Every gun owner should own at least one .22LR firearm. The ammo is ubiquitous…and affordable at around 5 cents a round.
.22 Long Rifle can be used for hunting, target shooting, practice, plinking, and even defending yourself in a pinch. There are even competitions you can enter with rimfire firearms like the .22LR that can be loads of fun.
Now, we’ve talked about the Best .22LR Rifles before, and I’ve talked about my competition Browning Buckmark before, but we’ve never gone over the best .22LR handguns, other than the occasional mention of things like the awesome NAA revolvers for pocket carry options.
Today, that changes.
I want to go over the best .22LR handguns to own for more than just the purposes of pocket carry. These guns are perfect for everything from last-ditch survival options to fun range toys.
They’re also great first guns for kids, and wonderful training tools. And unlike kids, they’re incredibly cheap to feed, with 5000+ round cases regularly coming in under $300 if you catch them on sale.

------------------------------

* WHAT TO DO:
1 > Reproduce everything in the .22LR handgun article above from "I want to go" down to "fun range toys.".
2 > In the .22LR handgun article above, list the activities named in the sentence beginning ".22 Long Rifle can be used for".
3 > Extend the .22LR handgun article above, starting after its final sentence.

* INFORMATION GIVEN:
------------------------------

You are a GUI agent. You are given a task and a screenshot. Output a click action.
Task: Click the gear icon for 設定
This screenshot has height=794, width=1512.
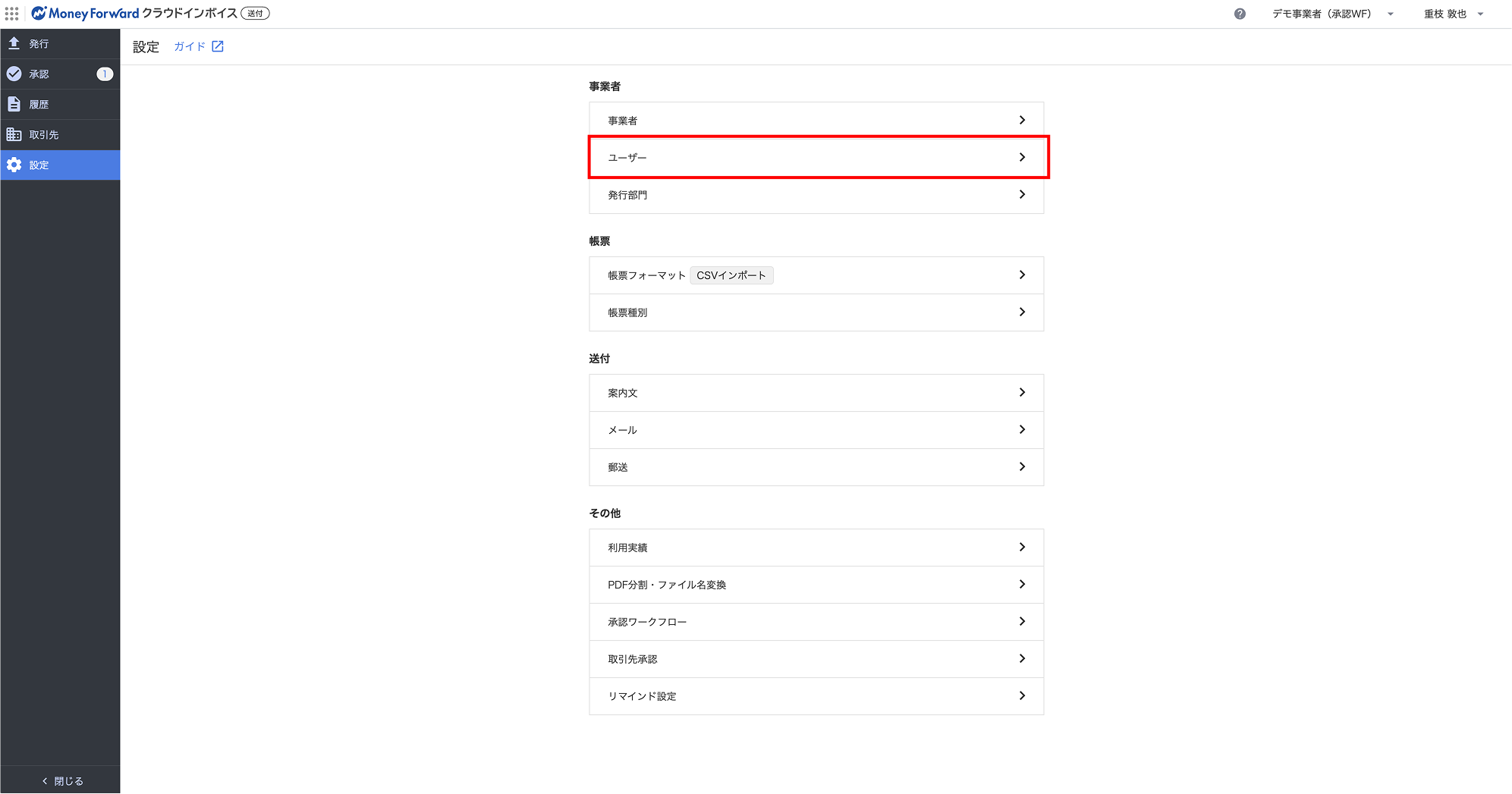click(x=14, y=165)
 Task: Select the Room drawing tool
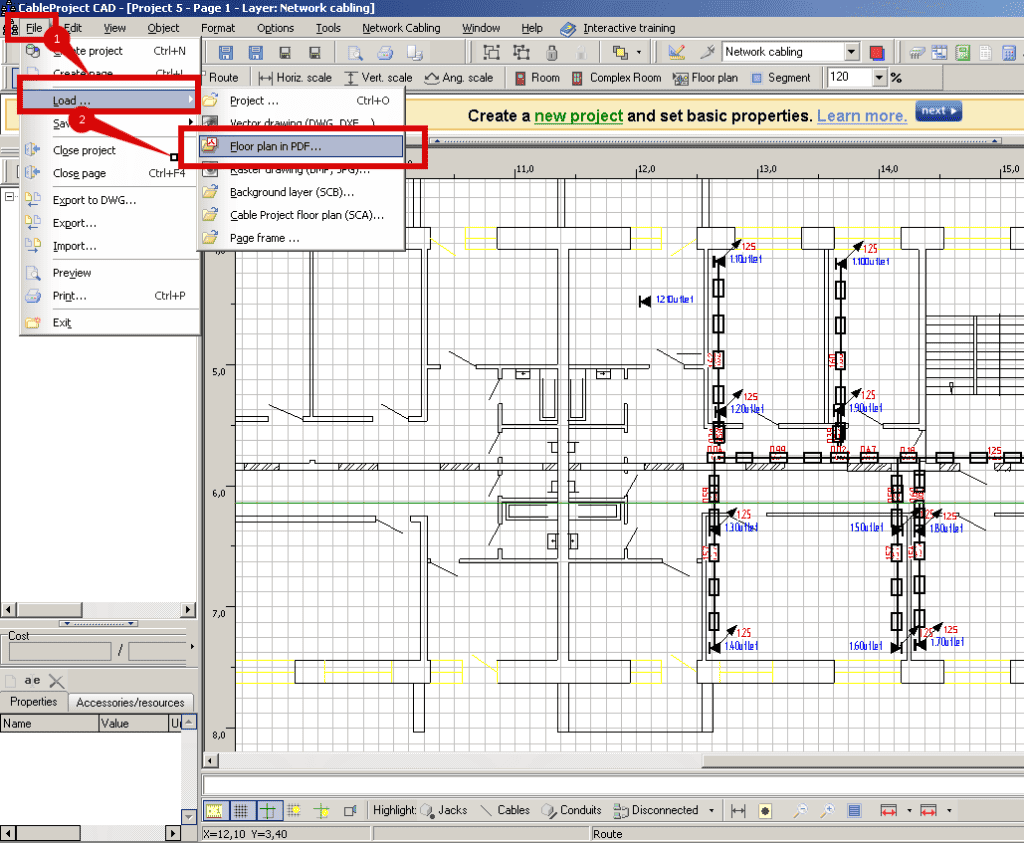coord(537,78)
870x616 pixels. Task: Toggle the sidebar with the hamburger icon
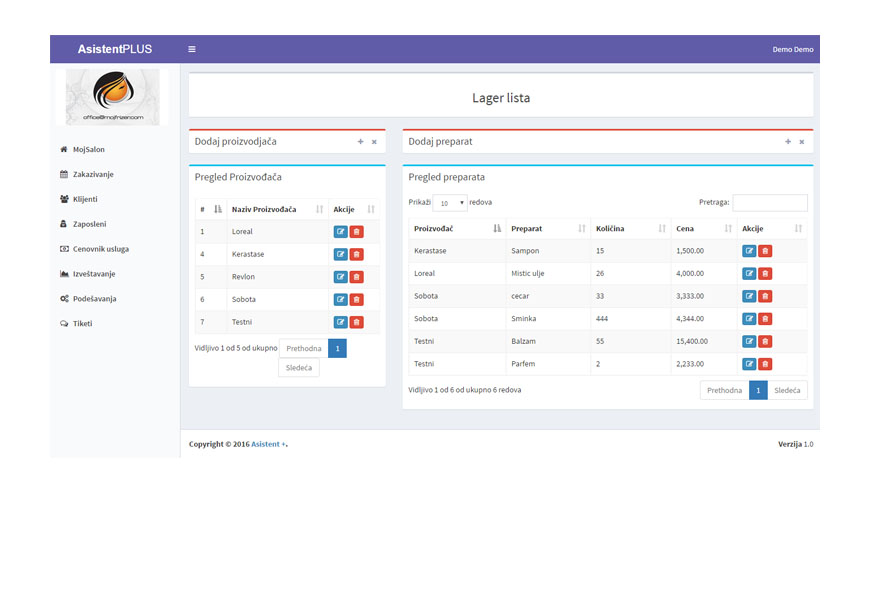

------------------------------

* RESULTS FOR EACH TASK:
1 >
I want to go over the best .22LR handguns to own for more than just the purposes of pocket carry. These guns are perfect for everything from last-ditch survival options to fun range toys.

2 > Hunting, target shooting, practice, plinking, and defending yourself in a pinch.

3 >
How to Choose a .22 Pistol
For me, there’s a few things I’m looking for in a .22LR handgun.
First, accuracy. The humble .22LR is a surprisingly accurate little round at close ranges, so it’s worth getting a gun that can hit what you aim it at. You’ll have a lot more fun hitting those cans setup on a hill than you will watching shots land juuuuust a hair away from them.
Next, shootability and ergonomics. I want something that I’m going to enjoy shooting, not something that’s difficult and forces you to be accurate in spite of it. This is one of my problems with the NAA mini-revolvers.
Sure, they’re also surprisingly accurate, but anyone who tells you they’re easy to shoot is lying to you, or has never experienced the wonder of a full-size firearm firing .22LR.
Finally, availability and aftermarket support. There’s nothing worse than a $200 gun with $50 mags. I want something that has a lot of support and options available.
As far as aftermarket support, rimfire handguns and rifles (particularly the Ruger 10/22) have a ridiculous number of aftermarket manufacturers making improved triggers, stocks, conversion kits, sights, extractors, magazines, mag releases…the list goes on and on.
And with the low cost of entry (usually sub-$400) to a rimfire firearm, you can experiment a little more and really go all out on the upgrades and accessories, without much worry that you’re going to ruin something expensive.
Best .22LR Pistols and Handguns
1. Ruger Mark IV
There are a number of excellent .22LR pistols with designs that harken back to the iconic Luger shape (of 9mm Luger fame).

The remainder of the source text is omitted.